Starting at the line that contains "[請以繁體字進行輸入] (765, 248)", write out each line exactly through the last one in the material below, and nothing more; omit all pictures.

"""

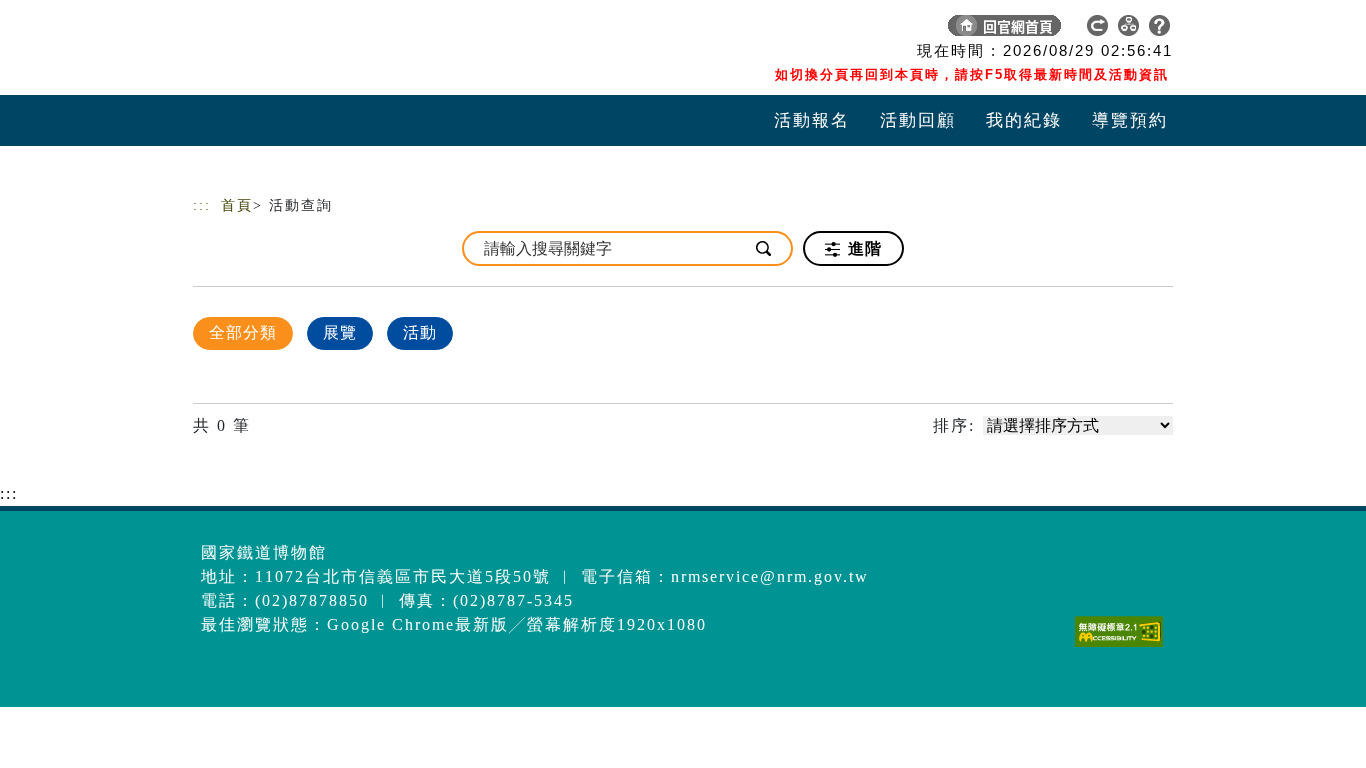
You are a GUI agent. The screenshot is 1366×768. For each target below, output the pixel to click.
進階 (862, 248)
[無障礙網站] (1124, 646)
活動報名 (812, 120)
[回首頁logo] (333, 30)
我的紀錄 (1024, 120)
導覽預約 (1130, 120)
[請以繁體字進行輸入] (765, 248)
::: (202, 205)
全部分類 (243, 332)
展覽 (340, 332)
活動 (420, 332)
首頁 (237, 205)
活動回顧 (918, 120)
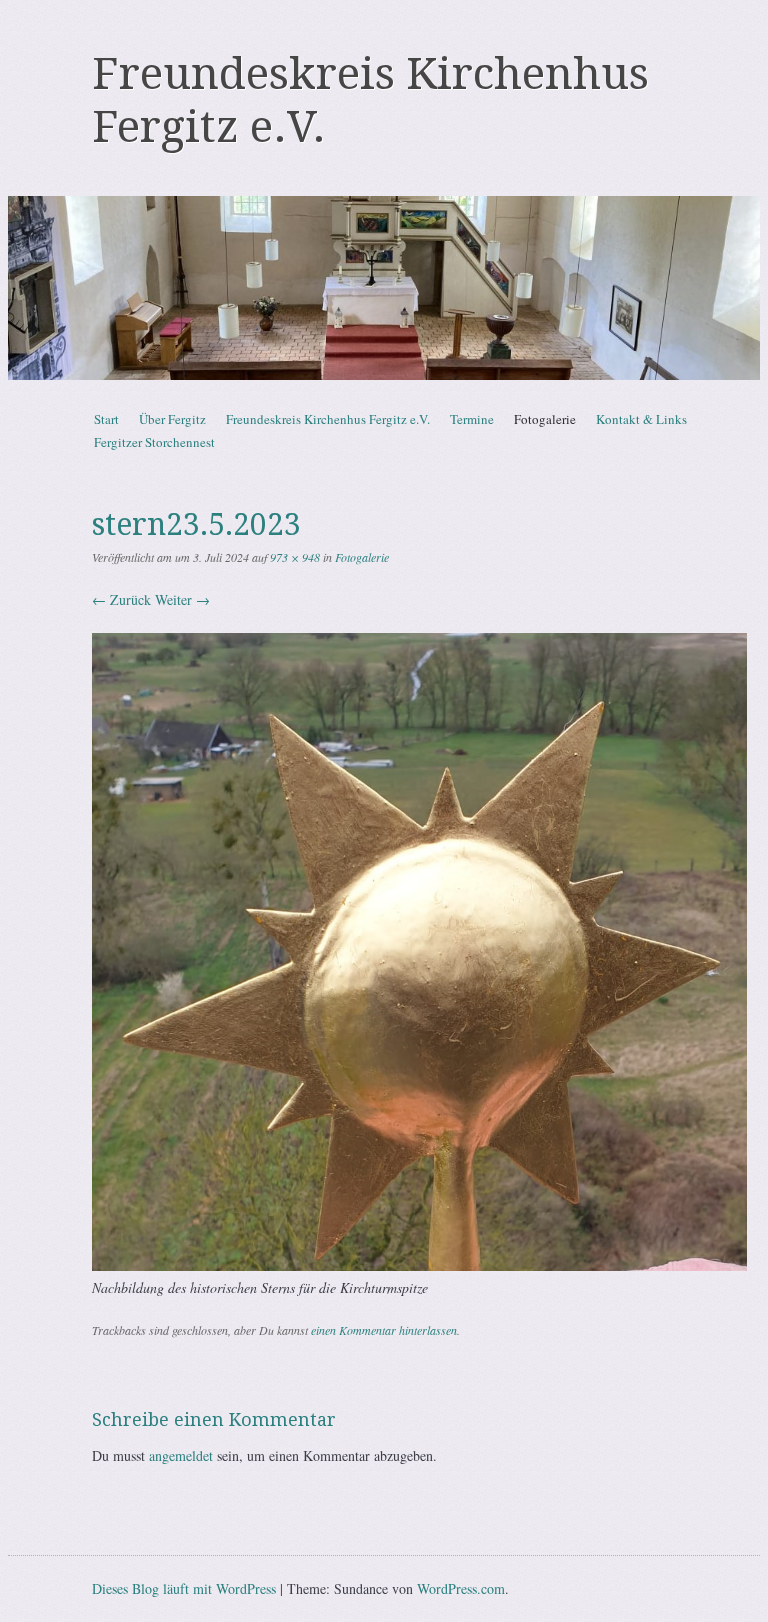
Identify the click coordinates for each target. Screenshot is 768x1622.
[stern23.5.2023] (419, 1265)
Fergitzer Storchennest (154, 442)
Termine (472, 419)
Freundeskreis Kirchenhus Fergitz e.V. (328, 419)
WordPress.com (461, 1588)
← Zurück (121, 599)
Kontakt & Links (641, 419)
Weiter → (182, 599)
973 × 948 (295, 557)
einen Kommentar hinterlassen (384, 1330)
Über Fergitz (172, 419)
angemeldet (181, 1455)
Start (106, 419)
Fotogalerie (545, 419)
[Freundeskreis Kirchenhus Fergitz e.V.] (384, 288)
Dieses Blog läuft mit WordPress (184, 1588)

"""

• Exercise response:
[請以繁體字進行輸入] (765, 248)
::: (202, 205)
全部分類 (243, 332)
展覽 (340, 332)
活動 (420, 332)
首頁 (237, 205)
活動回顧 (918, 120)
Identify the click coordinates for each target. Screenshot is 768x1622.
[stern23.5.2023] (419, 1265)
Fergitzer Storchennest (154, 442)
Termine (472, 419)
Freundeskreis Kirchenhus Fergitz e.V. (328, 419)
WordPress.com (461, 1588)
← Zurück (121, 599)
Kontakt & Links (641, 419)
Weiter → (182, 599)
973 × 948 (295, 557)
einen Kommentar hinterlassen (384, 1330)
Über Fergitz (172, 419)
angemeldet (181, 1455)
Start (106, 419)
Fotogalerie (545, 419)
[Freundeskreis Kirchenhus Fergitz e.V.] (384, 288)
Dieses Blog läuft mit WordPress (184, 1588)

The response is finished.